» Text excerpt:
Politics / May 20, 2024

There Are No More Excuses for Failing to Halt US Military Aid to Israel

The ICC prosecutor’s decision to seek arrest warrants against Israeli leaders puts it beyond doubt: It’s time to cut off the weapons.

John Nichols
Israeli Prime Minister Benjamin Netanyahu (C) arrives for a party meeting at the Israeli parliament, the Knesset, in Jerusalem on May 20, 2024. Israel on May 20 slammed as a "historical disgrace" an application by the prosecutor of the International Criminal Court for an arrest warrant for Netanyahu.
Israeli Prime Minister Benjamin Netanyahu (C) arrives for a party meeting at the Israeli parliament, the Knesset, in Jerusalem on May 20, 2024.(Oren Ben Hakoon / AFP via Getty Images)

When US Senator Bernie Sanders argued two months ago that it was time for the United States to halt new military aid to Israel, the Biden administration and most members of Congress refused to take him seriously. They didn’t listen when the Vermont independent urged them to “block unfettered offensive military aid to the extremist Israeli government—a government led by Prime Minister Netanyahu, who is continuing his unprecedented assault against the Palestinian people.” They dismissed Sanders’s warning that “Netanyahu and his extremist government are clearly in violation of US and international law and, because of that, should no longer receive US military aid.”

They cannot ignore the compelling case for a suspension of aid—based on both international standards and US law—any longer.

With the decision of the International Criminal Court’s prosecution team to seek arrest warrants for Netanyahu and Israeli Defense Minister Yoav Gallant—along with Yahya Sinwar, the Hamas leader in Gaza; Mohammed Diab Ibrahim al-Masri, who is better known as Mohammed Deif, the leader of the Al Qassem Brigades; and Ismail Haniyeh, Hamas’s political leader—it is time, once and for all, to stop making excuses. The five named individuals face charges that they have engaged in war crimes and crimes against humanity: the Hamas leaders for the role in plotting and implementing the October 7 attack that left at least 1,200 dead, and the Israeli leaders for launching an assault on Gaza that has left more than 35,500 Palestinians dead, a substantial portion of them women and children, and wounded almost 80,000.

The prosecutor’s decision to apply for the warrants should tip the balance, even for those who have been cautious about pressuring Israel, against the allocation and distribution of any additional US military aid.

It is true that the legal process is just beginning. ICC judges must decide which warrants, if any, will be issued. But the seriousness of the charges against the Israelis ought to cause the president and Congress to press the pause button—for practical, political, and moral reasons.

According to Karim Khan, the ICC’s chief prosecutor, the charges against Netanyahu and Gallant include “causing extermination, causing starvation as a method of war, including the denial of humanitarian relief supplies, deliberately targeting civilians in conflict.” The charges against the Hamas leaders are equally grave. But as Khan explains, the Israeli response to the October 7 attack has had a disproportionately deadly impact on civilians in Gaza. “The fact that Hamas fighters need water doesn’t justify denying water from all the civilian population of Gaza,” said the prosecutor.

» Source excerpt:

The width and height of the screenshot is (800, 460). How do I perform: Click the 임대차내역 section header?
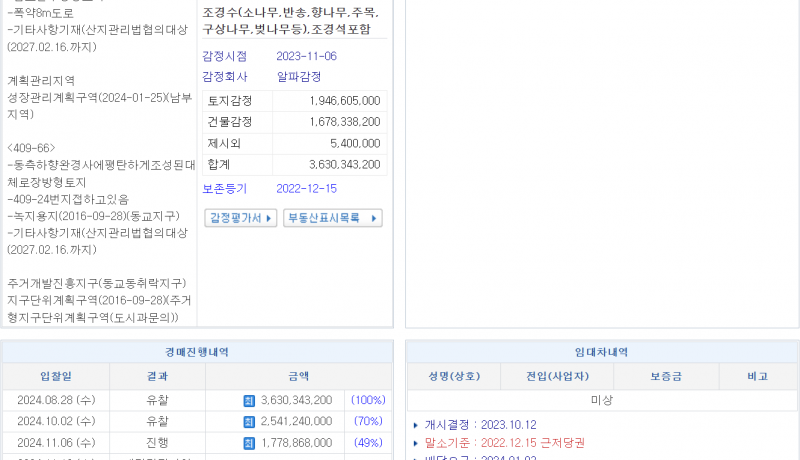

» The request: Copy word for word the passage of the article on US military aid to Israel between "According to Karim" and "said the prosecutor.", inclusive. The material is unrelated to the article on US military aid to Israel.

» Output of the task:
According to Karim Khan, the ICC’s chief prosecutor, the charges against Netanyahu and Gallant include “causing extermination, causing starvation as a method of war, including the denial of humanitarian relief supplies, deliberately targeting civilians in conflict.” The charges against the Hamas leaders are equally grave. But as Khan explains, the Israeli response to the October 7 attack has had a disproportionately deadly impact on civilians in Gaza. “The fact that Hamas fighters need water doesn’t justify denying water from all the civilian population of Gaza,” said the prosecutor.